SOURCE TEXT:
□ □ □ □

Quality control for cement packaging is very important. The BIS (Bureau of Indian Standards) has set norms for cement packaging. As per Cl 9.2 of IS 455: 1989, the average net mass of cement per bag shall be 50 kg. The average net mass of cement per bag may also be 25 kg subject to tolerances and packed in suitable bags as agreed to between the purchaser and the manufacturer. Similarly, as per Cl 10.2 of IS 1489 (Part 1): 1991 and IS 1489 (Part 2): 1991, the average net mass of cement per bag shall be 50 kg. The average net mass of cement per bag may also be 25 kg subject to tolerances and packed in suitable bags as agreed to between the purchaser and the manufacturer. Also, as per IS 8112: 1989, the average net mass of cement per bag may also be 25 kg, 10 kg, 5 kg, 2 kg or 1 kg, subject to tolerances and packed in suitable bags as agreed to between the purchaser and the manufacturer.

□ □ □ □

DATASET CONTENT:

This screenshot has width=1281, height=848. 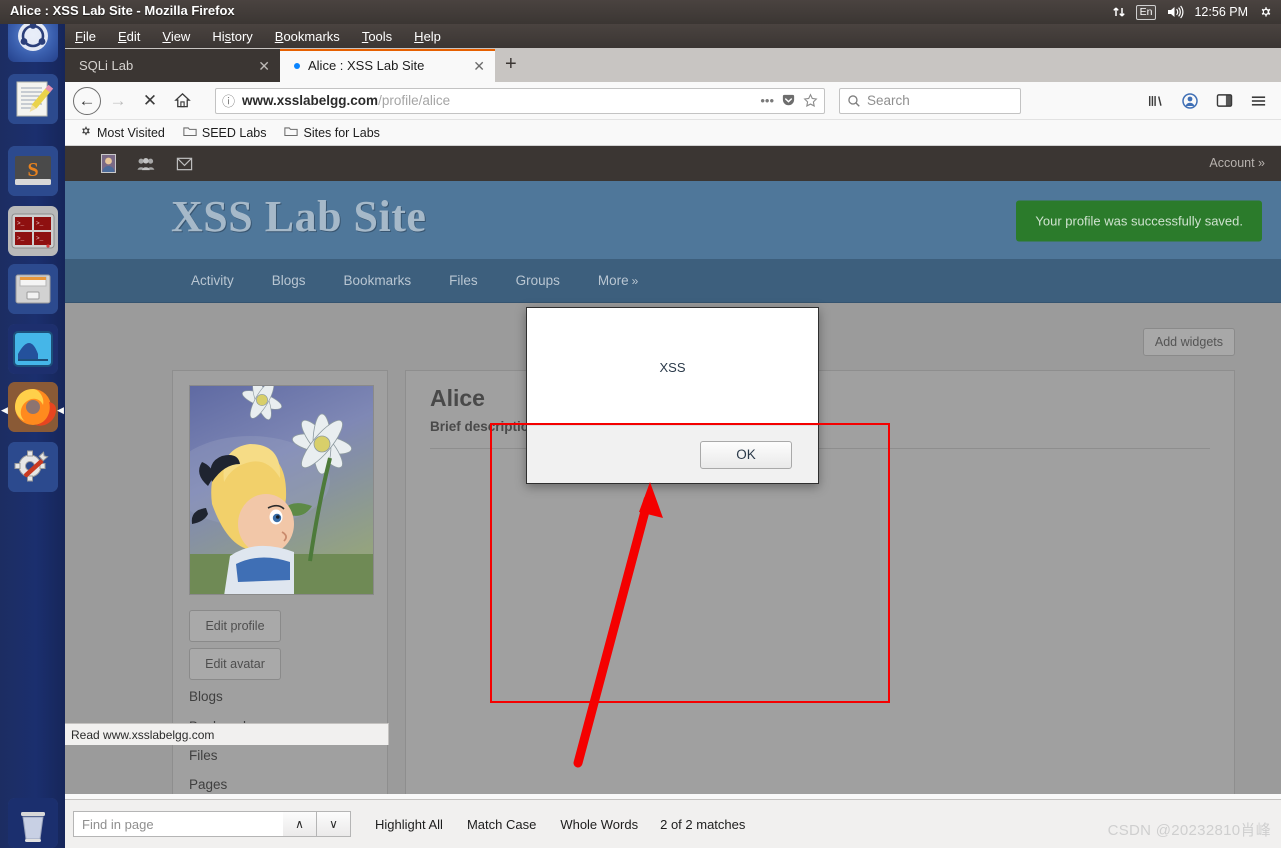 What do you see at coordinates (511, 65) in the screenshot?
I see `new-tab-button: +` at bounding box center [511, 65].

□ □ □ □

EXERCISE AIM:
For the cement packaging passage, state whether each statement agrees with it, answering yes or no and quoting the words that decide it: (a) IS 455: 1989 sets the average net mass of cement per bag at 50 kg; (b) under IS 8112: 1989, a bag may hold an average net mass of 2 kg; (c) purchasers and manufacturers set the norms for cement packaging. The lines above come from a separate source.

WRITTEN SOLUTION:
(a) Yes: "As per Cl 9.2 of IS 455: 1989, the average net mass of cement per bag shall be 50 kg."
(b) Yes: "as per IS 8112: 1989, the average net mass of cement per bag may also be 25 kg, 10 kg, 5 kg, 2 kg or 1 kg"
(c) No: "The BIS (Bureau of Indian Standards) has set norms for cement packaging."